» Assignment:
Look for "2013 (952, 309)" in the entries below. Write out that line and all later lines exactly, ending with the final one.

Segment Start: Dataset extract

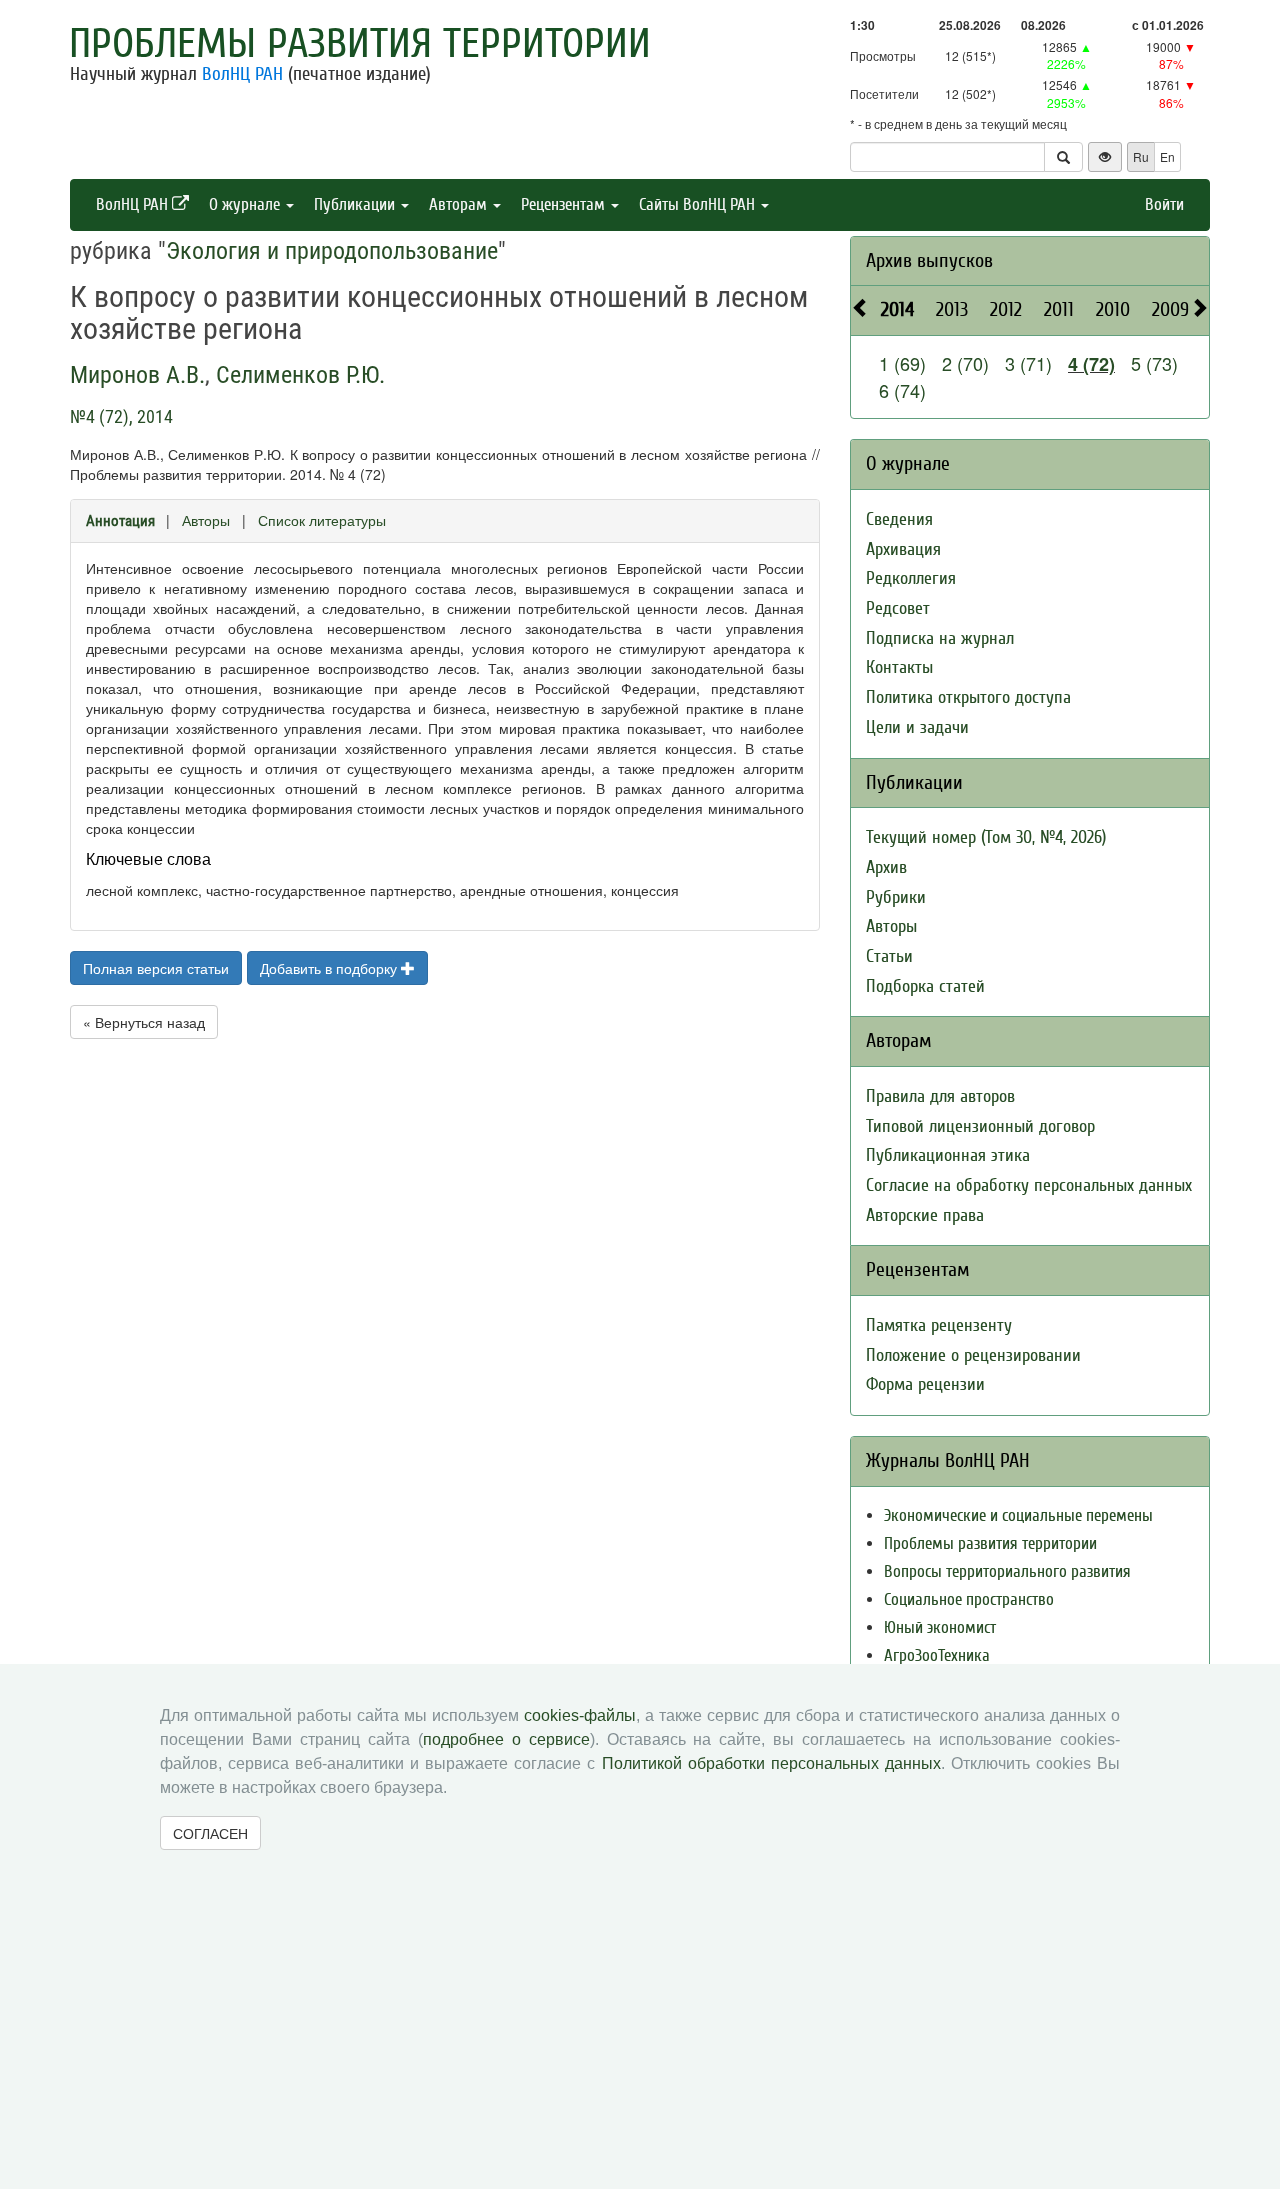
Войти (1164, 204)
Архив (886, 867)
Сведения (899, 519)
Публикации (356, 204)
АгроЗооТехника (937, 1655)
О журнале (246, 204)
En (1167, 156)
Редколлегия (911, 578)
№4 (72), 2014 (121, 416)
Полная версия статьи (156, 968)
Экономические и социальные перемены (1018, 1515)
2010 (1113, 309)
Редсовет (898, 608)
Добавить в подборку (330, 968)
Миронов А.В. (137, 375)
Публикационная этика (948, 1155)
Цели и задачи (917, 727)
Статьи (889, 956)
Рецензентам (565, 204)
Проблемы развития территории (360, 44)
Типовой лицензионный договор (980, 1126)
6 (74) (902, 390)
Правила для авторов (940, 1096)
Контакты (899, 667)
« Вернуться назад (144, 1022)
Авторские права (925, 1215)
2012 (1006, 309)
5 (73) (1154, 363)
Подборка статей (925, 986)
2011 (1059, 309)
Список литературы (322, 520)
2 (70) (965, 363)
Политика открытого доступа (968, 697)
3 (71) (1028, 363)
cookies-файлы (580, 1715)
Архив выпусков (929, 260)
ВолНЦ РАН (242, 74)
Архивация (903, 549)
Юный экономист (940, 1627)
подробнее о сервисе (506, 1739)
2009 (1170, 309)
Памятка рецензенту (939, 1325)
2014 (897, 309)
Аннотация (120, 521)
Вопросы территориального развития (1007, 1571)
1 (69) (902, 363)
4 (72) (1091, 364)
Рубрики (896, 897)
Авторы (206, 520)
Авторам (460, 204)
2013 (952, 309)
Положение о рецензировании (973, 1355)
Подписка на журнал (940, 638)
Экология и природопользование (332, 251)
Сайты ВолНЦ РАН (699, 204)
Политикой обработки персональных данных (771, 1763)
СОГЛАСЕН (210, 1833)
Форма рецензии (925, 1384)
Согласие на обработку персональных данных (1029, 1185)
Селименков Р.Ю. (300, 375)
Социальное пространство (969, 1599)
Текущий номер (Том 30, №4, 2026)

Segment End: Dataset extract

» Completed task:
2013 (952, 309)
Положение о рецензировании (973, 1355)
Подписка на журнал (940, 638)
Экология и природопользование (332, 251)
Сайты ВолНЦ РАН (699, 204)
Политикой обработки персональных данных (771, 1763)
СОГЛАСЕН (210, 1833)
Форма рецензии (925, 1384)
Согласие на обработку персональных данных (1029, 1185)
Селименков Р.Ю. (300, 375)
Социальное пространство (969, 1599)
Текущий номер (Том 30, №4, 2026)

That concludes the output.